### [ACTIVITY]
Leaving out all pictures, copy the lines below exactly, from the line with "You are a computer-use" to the last line, both ends included.

********

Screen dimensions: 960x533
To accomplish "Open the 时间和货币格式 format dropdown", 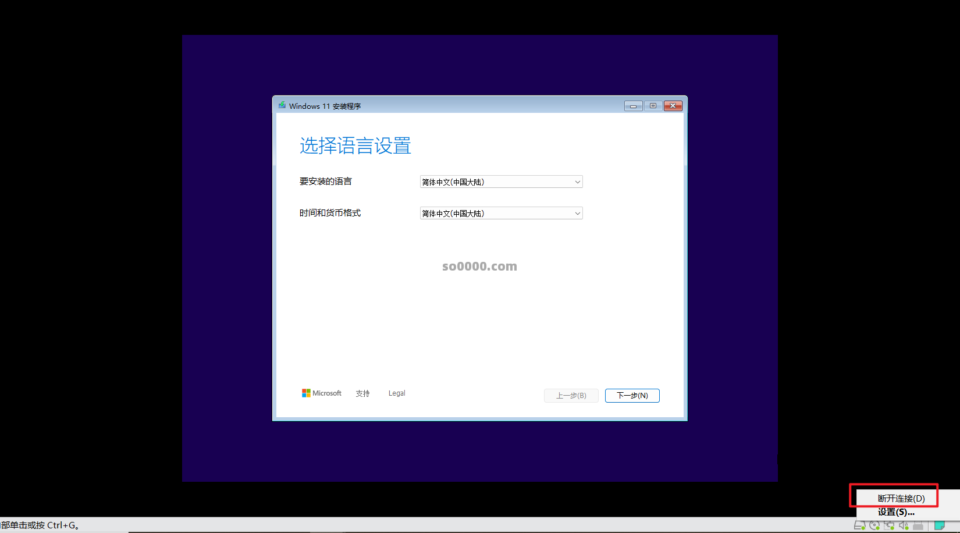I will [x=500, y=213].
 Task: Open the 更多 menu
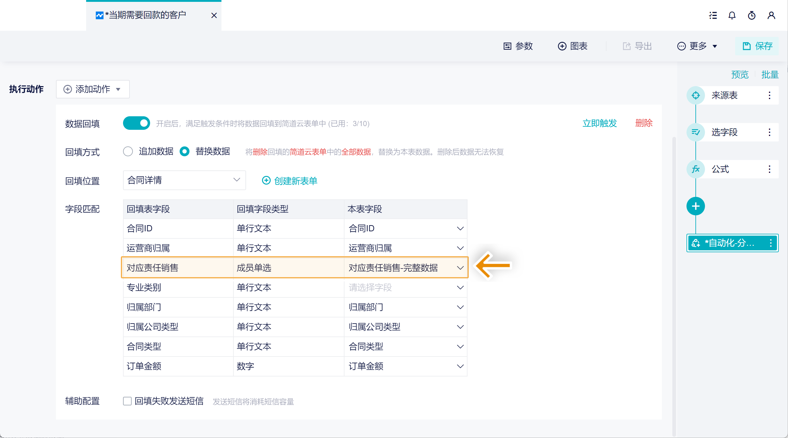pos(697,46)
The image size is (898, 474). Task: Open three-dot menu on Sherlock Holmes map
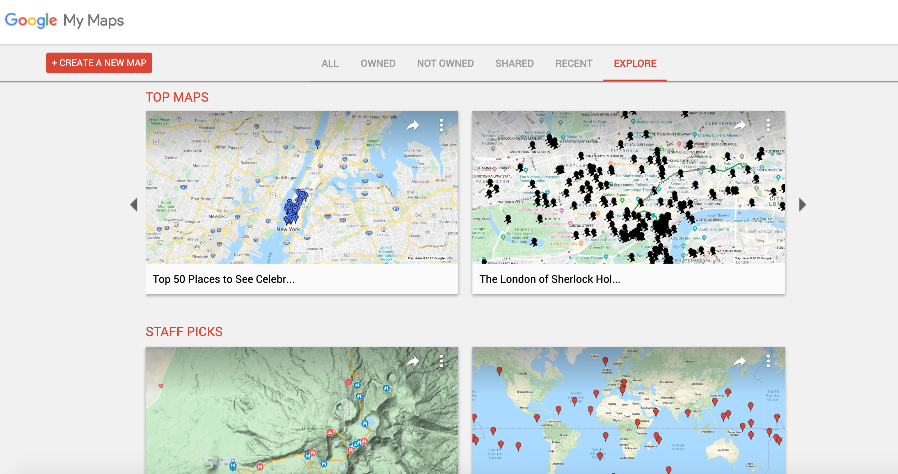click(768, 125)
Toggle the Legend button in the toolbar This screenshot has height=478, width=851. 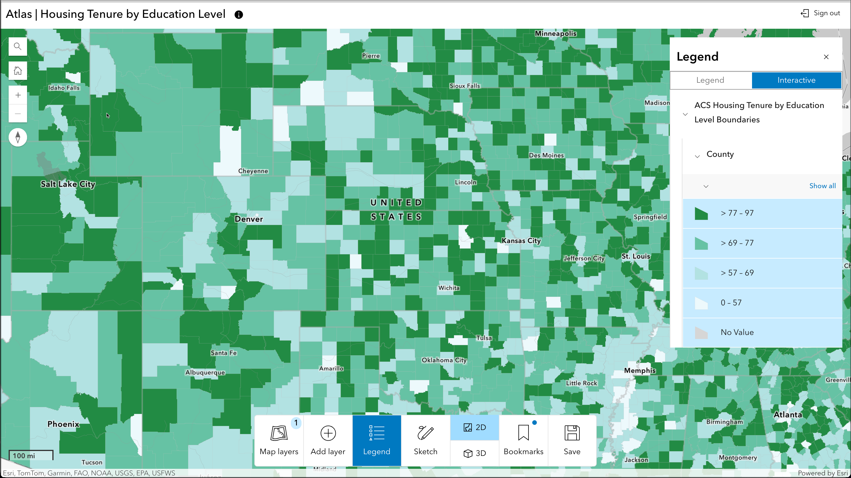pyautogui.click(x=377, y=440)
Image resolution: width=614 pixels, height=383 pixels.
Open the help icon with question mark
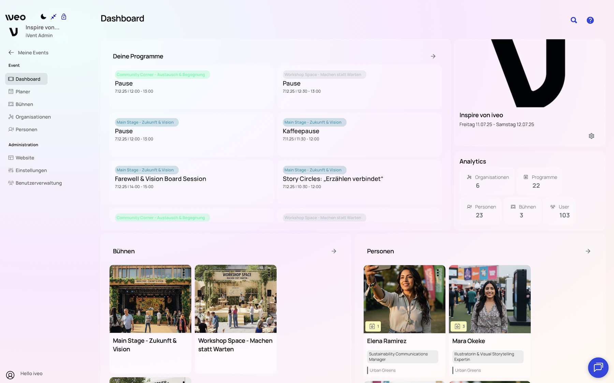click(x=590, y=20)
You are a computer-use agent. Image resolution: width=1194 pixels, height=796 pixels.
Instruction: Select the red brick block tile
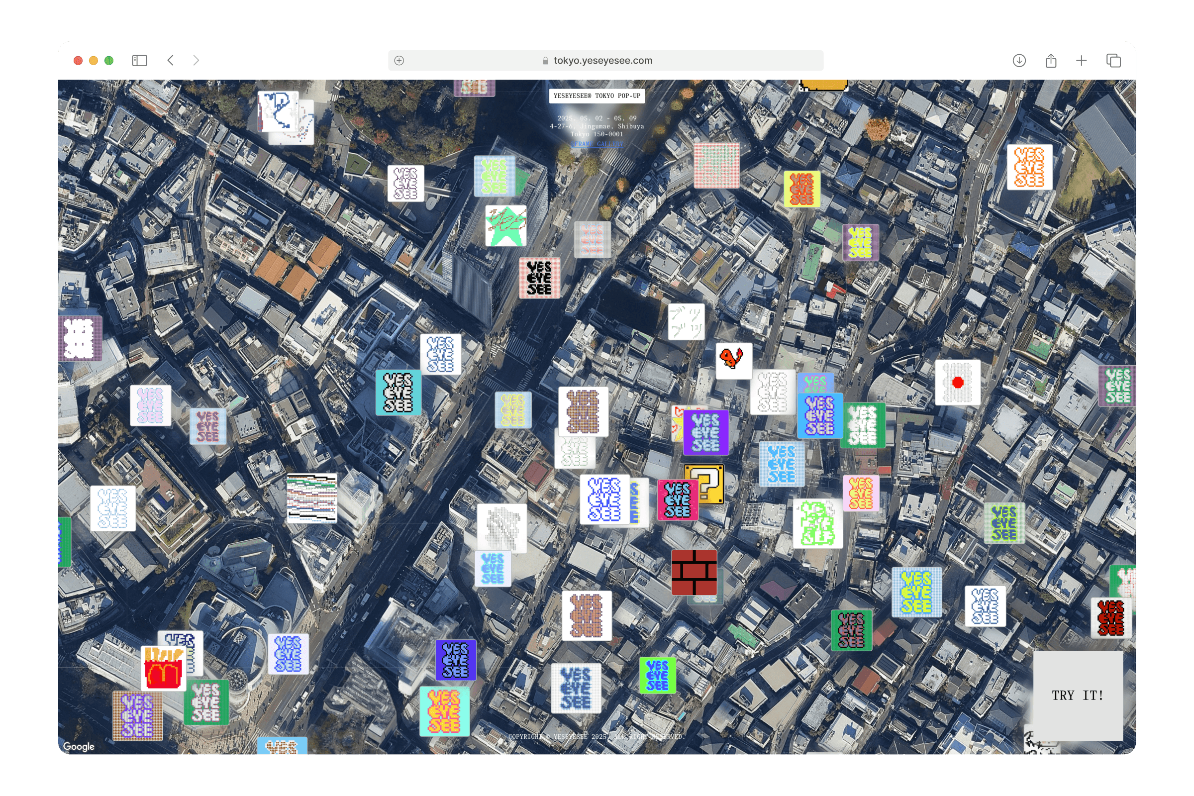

********

### [REPLY TO THE TASK]
You are a computer-use agent. Image resolution: width=1194 pixels, height=796 pixels.
Instruction: Select the red brick block tile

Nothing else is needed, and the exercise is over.